The palaces we were most interested in were those of La Zisa and La Cuba, of Saracenic origin. The feature of the former was its fountain bursting from the wall in the vestibule facing the entrance door, and descending over a succession of steps to the floor, where it took the form of a simple rectangular cross. Above the fountain was a painted arch, below which were three pictures in Mosaics. This was very curious. La Cuba had nothing but a discolored honey-combed vaulting in a small court. A pavilion formerly belonging to it had been removed to the center of a garden on the opposite side of the street. We tramped to it. It had a dome in the roof and an arched doorway, and was built of massive stones, but otherwise was not especially interesting.
To Monreale was a drive of several miles, to see its Cathedral and Abbey and fine views. Its Mosaics are celebrated, but I did not dream of anything like the wonderful Cloisters of the Abbey. The Mosaics on the walls of the Cathedral cover an area of 70,000 square feet,
representing scenes from both the Old and New Testaments. I could only look and exclaim.
The Cloisters are all that remain of the original Abbey; they are quadrangular and the pointed arches supported by 216 columns are covered with mosaics, all of their capitals and many of the shafts being different. I could not even faintly grasp the amount of labor required for the execution of such elaborate work. We had haze, showers and rain every day, but lost no time from our sight-seeing. One day we went in the rain to the Museum, where are the famous Metopes, “the most ancient of Greek sculptures except the lions of Mycene.” These are from the temple of Selinus, where we were to have gone, but a party of English, who had just returned, gave such a disenchanting account of the hardships of the trip, we gave it up. These Metopes are on a sublime scale representing the contests of gods and goddesses and heroes, and are indescribable.
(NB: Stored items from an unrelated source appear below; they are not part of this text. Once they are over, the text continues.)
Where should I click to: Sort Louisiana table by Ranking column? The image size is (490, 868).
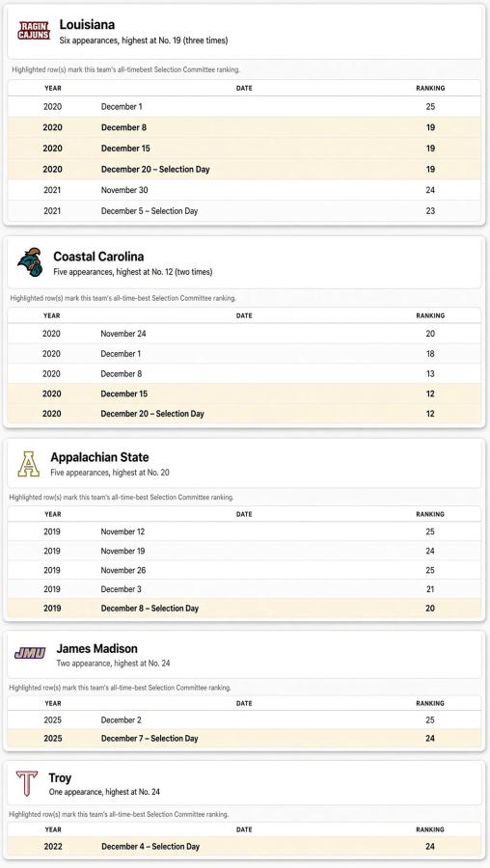(430, 88)
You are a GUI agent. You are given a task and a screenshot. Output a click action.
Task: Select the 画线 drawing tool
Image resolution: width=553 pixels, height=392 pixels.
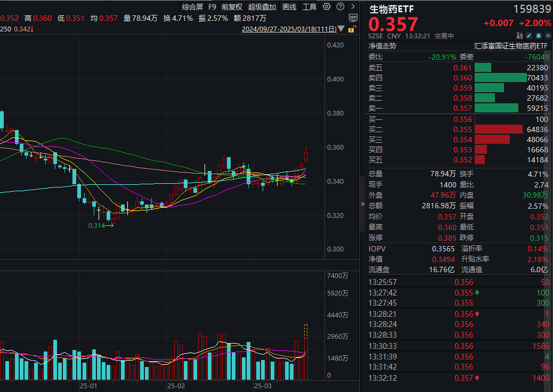[x=288, y=6]
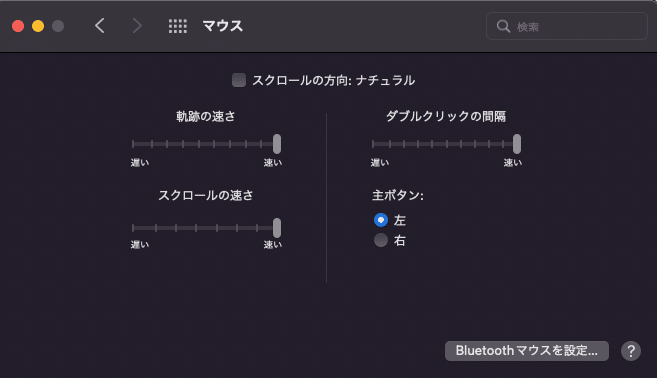
Task: Set スクロールの速さ slider to slowest end
Action: 133,228
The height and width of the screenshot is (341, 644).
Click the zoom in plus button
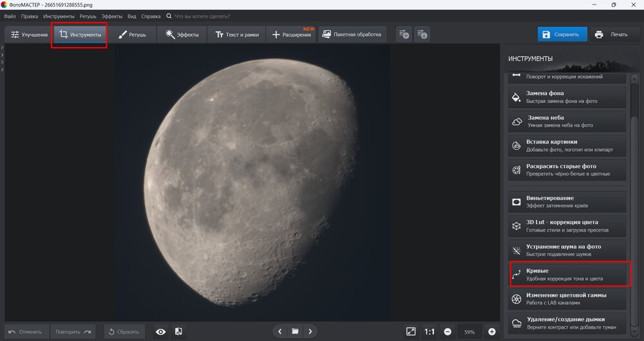pyautogui.click(x=492, y=332)
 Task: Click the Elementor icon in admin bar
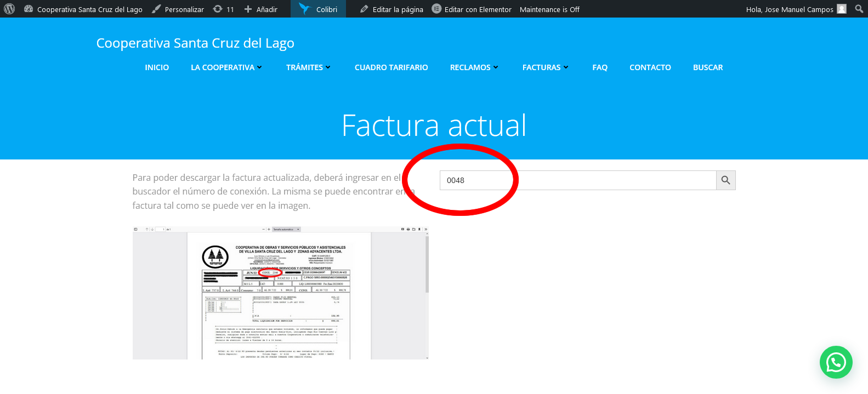click(x=436, y=9)
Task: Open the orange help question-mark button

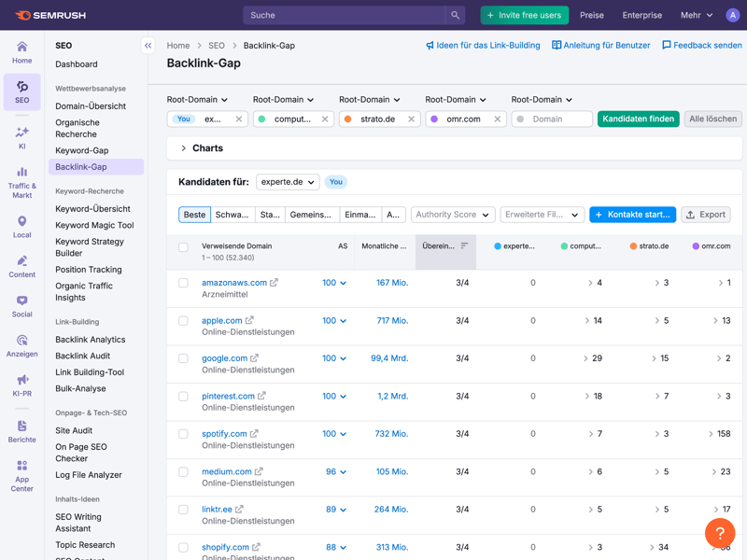Action: 720,533
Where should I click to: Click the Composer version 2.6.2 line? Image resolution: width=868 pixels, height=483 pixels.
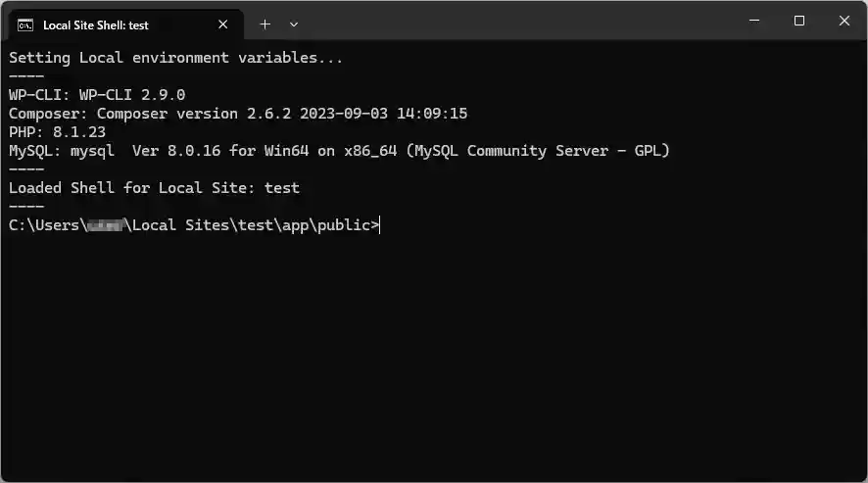tap(238, 114)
One is that of Perseus slaying Medusa.
Not tiring of beautiful Palermo, but of the rain, we left one afternoon for Girgenti, “the most beautiful city of mortals,” according to Pindar. The railway must have been the work of friendly genii, taste, labor and abundance of the “coin of the county,” for it ran for miles between triple hedges of roses, geraniums and cacti, planted in the order I have named them one above the other.